February 9, 2025

Reading Log 1

February 1st - 9th, 2025

I’d like to begin tracking what I read, in as loose a manner as possible. I’ll probably go back to provide links to these books at some points. If I stick with any of the books, I might make its own page to link to the entries.

The Limits of Critique, Introduction

I came to this book after reading Jeffrey Kripal’s The Superhumanities. While my undergrad major was English comparative lit, I’m punching above my weight with this book. I think it’s mildly enjoyable to read bewildered, unknowing of the intellectual environment, desperately trying to moor yourself to an author you recognize by name only. Something about this book appealed to my naive understanding of critique, of how I apply a critical attitude” to Buddhist studies and what that can mean. While author Rita Felski is discussing literary studies, I think her questions apply broadly:

Why is critique such a charismatic mode of thought? Why is it so hard to get outside its orbit? To what extent does it rely on an implicit storyline? How does it orient the reader in spatial terms? In what way does it constitute an overall intellectual mood or disposition? (3)

The Para-Academic Handbook

I’m unsure of what to make of this book. I originally came to the book after hearing an aside by Glenn Wallis in a recent episode on The Imperfect Buddha podcast (highly recommended!!). The comment was suggestive of a book regarding academics on the margins of universities. However, in the first few chapters I am unimpressed. I’m unsure what I was expecting. Maybe a guide for how one continues to engage in research–including funding!–despite not being connected to an institution, despite the garbage ruinous functioning of modern universities. About 50 pages in, there are so many references to other works and authors in this area that I don’t just feel bewildered, but mildly irritated. I will give it another 50, maybe.
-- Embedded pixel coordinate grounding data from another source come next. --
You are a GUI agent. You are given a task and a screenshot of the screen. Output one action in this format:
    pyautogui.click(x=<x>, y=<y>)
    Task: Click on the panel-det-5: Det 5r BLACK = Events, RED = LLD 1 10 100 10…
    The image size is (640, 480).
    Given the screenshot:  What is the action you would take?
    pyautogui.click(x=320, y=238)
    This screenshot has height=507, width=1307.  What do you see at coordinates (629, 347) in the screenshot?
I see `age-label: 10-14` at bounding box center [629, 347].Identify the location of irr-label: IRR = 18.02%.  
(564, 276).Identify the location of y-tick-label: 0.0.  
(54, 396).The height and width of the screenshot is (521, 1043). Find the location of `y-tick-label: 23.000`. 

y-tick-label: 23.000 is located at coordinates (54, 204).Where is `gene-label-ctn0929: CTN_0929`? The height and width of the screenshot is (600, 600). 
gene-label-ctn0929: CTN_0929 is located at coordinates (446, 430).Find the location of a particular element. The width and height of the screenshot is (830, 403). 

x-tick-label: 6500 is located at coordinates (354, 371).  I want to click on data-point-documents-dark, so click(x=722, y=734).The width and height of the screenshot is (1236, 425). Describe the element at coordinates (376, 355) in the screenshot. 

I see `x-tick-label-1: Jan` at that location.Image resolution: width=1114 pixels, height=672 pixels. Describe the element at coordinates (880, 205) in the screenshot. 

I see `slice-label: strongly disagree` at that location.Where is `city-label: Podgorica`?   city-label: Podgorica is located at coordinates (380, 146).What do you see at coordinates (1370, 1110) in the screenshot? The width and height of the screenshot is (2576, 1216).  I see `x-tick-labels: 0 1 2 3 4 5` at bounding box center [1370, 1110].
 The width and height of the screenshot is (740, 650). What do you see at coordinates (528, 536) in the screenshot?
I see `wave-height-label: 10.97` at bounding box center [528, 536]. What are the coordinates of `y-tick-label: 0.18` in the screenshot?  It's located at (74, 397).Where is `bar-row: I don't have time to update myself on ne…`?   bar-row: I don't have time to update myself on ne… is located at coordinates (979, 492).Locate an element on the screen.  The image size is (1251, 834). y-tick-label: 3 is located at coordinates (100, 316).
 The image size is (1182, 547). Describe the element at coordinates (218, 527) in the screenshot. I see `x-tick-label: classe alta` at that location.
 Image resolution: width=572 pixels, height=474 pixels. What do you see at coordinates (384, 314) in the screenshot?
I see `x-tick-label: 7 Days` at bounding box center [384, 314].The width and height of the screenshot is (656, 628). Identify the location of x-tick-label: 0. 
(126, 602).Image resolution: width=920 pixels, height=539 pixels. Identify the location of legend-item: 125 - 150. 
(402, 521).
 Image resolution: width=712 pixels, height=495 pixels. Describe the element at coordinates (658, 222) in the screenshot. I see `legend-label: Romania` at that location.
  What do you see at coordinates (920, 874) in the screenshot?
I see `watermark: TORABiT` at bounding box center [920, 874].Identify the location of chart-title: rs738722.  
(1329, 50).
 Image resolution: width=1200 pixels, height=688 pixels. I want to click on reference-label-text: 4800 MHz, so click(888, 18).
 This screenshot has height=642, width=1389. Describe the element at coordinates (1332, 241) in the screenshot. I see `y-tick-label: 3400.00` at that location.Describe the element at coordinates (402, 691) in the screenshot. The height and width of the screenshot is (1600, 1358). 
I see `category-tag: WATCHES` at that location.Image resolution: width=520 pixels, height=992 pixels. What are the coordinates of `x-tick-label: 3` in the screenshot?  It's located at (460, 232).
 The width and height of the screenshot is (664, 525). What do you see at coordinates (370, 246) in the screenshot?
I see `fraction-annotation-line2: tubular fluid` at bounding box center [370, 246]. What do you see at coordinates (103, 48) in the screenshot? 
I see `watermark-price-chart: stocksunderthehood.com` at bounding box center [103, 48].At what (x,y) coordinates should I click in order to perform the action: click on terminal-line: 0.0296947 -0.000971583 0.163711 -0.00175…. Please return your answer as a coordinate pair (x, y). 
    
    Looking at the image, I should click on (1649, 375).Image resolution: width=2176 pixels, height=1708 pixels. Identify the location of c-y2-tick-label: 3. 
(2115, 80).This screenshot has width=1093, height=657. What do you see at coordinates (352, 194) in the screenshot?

In fact, it would be misleading to think of the paraversity as existing in space at all. As academics, we all of course occupy a physical space within the university; we are each, to some extent, tethered to a discipline, a department, a curriculum, a course. However, to the extent that we are also para-academics, we are also individual little machines free to roam physically, intellectually and emotionally. Universities organize and understand themselves as linear, unidirectional tree-like hierarchies in which we are leaves attached to twigs, attached to branches, attached to a central trunk. In contrast, the paraversity takes the form of a rhizome, an underground, tangled root structure… It is the duty of the little para-academic machine, then, to connect with anything other, to plug in, to become entangled with as many people and projects as possible” (3)

Lost at School, Intro & Chapter 1

Amazon Link <–> My Notes

My supervisor recommends Ross Greene at every opportunity. Given her endorsement, I decided to pick up his book on rethinking school discipline around the skills and needs of challenging children. I sometimes don’t like titles that seek a popular audience, and I’m detecting some storytelling with which I will probably become bored. But there are also some nuggets of insight and rhetoric that I’ll certainly bring into my role as an ERMHS counselor.

[M]ost diagnoses don’t give us any information about the cognitive skills a kid may be lacking… All too often adults get caught up in the quest for the right diagnosis, assuming that a diagnosis will help them know what to do next. The reality is that diagnoses aren’t especially useful for understanding kids with behavioral challenges or for helping adults know what to do next… Durable, effective intervention must focus both on the kid (who has skills to learn and problems to solve), and on the people in the kid’s environment (who need to understand the true nature of the kid’s difficulties and provide opportunities for the problems to be solved and the skills to be learned and practiced). Diagnoses don’t reflect that reality. They simply pathologize the child (15)

Qualitative Inquiry & Research Design

I wrote an entry the other day inspired by the exercises in the book. Trying to upgrade my qualitative knowledge for two current research projects.